Hello
everyone! We will talk about turning your R code into web API in this blog. It
is really simple. All you need to do is saving your code, using some functions
from the library called "Plumber" and getting your value that is
going to be sent to your website. Let's have a quick start and see how is it
done.
Let's
say you have such classifiers using House Prices data.
columns <- c("Street","RoofStyle","BsmtFinType2","Heating","GarageCond","OverallQual","OverallCond","LotFrontage","YearBuilt","TotRmsAbvGrd")
train.v1
<- train[,columns]
rf.model <- randomForest(outcomes~., data = train.v1,
mtry = 3,
importance = TRUE)
mod.gbm <- gbm(medv ~ . ,data = train.v1,distribution = "gaussian",n.trees
= 10000,
shrinkage = 0.01, interaction.depth = 4)
save(rf.model, file = "rf_for_house.RData")

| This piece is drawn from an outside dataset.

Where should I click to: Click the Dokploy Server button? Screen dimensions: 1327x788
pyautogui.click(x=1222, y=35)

save(mod.gbm, file = "gbm_for_house.RData")
Data
used can be found at this web site.
As
you can see 10 different features are used. So, from the web site user should
send us 10 different values to feed our algorithm. The result will be the price
of the house. Those values will be our parameters in the function that sends
results to the website.
library(jsonlite)
library(randomForest)
library(gbm)
library(dplyr)
load("rf_for_house.RData")
load("data_for_house.RData")
load("gbm_for_house.RData")
#* @post
/predict
#*
@serializer unboxedJSON
predict.house
<- function(Street, RoofStyle, BsmtFinType2, Heating,
GarageCond, OverallQual, OverallCond,
LotFrontage, YearBuilt, TotRmsAbvGrd){
data <- list(
Street=Street, RoofStyle = RoofStyle, BsmtFinType2 = BsmtFinType2, Heating =
Heating,
GarageCond = GarageCond, OverallQual = OverallQual,
OverallCond = OverallCond, LotFrontage = LotFrontage, YearBuilt =
YearBuilt,
TotRmsAbvGrd = TotRmsAbvGrd
)
data <- as.data.frame(data)
print(data)
data <- preprocess2(data)
prediction <- predict(rf.model, data)
pred.gbm <- predict(mod.gbm,data, n.trees = 1000)

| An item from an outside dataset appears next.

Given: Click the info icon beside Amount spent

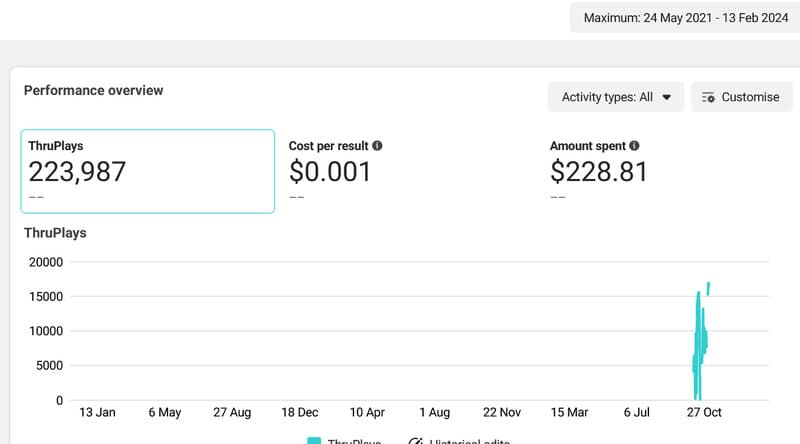Looking at the screenshot, I should click(x=634, y=146).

prediction <- exp(prediction)
pred.gbm <- exp(pred.gbm)
ensembled <- (pred.gbm + prediction) / 2
json <- jsonlite::toJSON(ensembled, auto_unbox = TRUE)
}
This
is the function that computes the price of the house. I will not go into
details here but as you can see you can call any other function inside this
function. The data that is sent is processed to make it in the same form as our
training data. After processing it is ready for prediction. Random Forest and
Gradient Boosting algorithms are used here and the result is the average of the
results of both. In preprocessing, response value which is price was log
transformed. To re-transform it to actual value the exponent value is taken.

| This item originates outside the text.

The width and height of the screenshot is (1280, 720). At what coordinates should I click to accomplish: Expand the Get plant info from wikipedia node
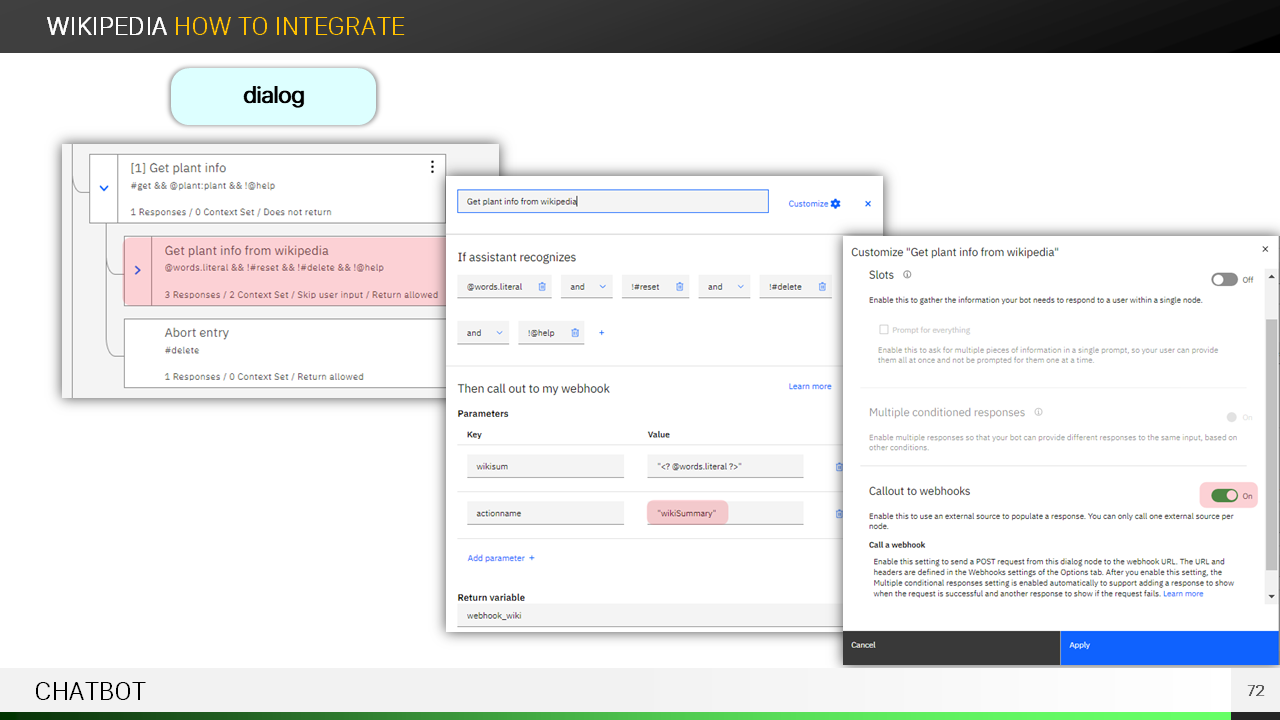pyautogui.click(x=138, y=270)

And the result is in JSON format since we are communicating with a web site.
THE MOST IMPORTANT part here is that if you return the value using R's return
function it won't work. Example code,
....
ensembled <- (pred.gbm + prediction) / 2
return
(ensembled)
#OR
ensembled <- (pred.gbm + prediction) / 2
json <-
jsonlite::toJSON(ensembled, auto_unbox = TRUE)
return
(json)
In
this case even if the value in the return function is json or numeric, it will
be R OBJECT and javascript will not be able to read it's value. So just leave
your end json type value. If you use Postman it will give no error. It handles
this error somehow but in the javascript part you get the error. This is the
lesson we learned 3 days before final presentation of our project.
After
writing your function, we need to turn it into web API. Save your script which
contains this function with the name "rf.model.R". And we are ready
to go.
# !!!
launch API
library(plumber)
r <- plumb(file = "rf.model.R")
r$run(port=8000)
This is where the library plumber comes. It turns your code into web API in 2 lines of code. And
your API is waiting for you on the port 8000.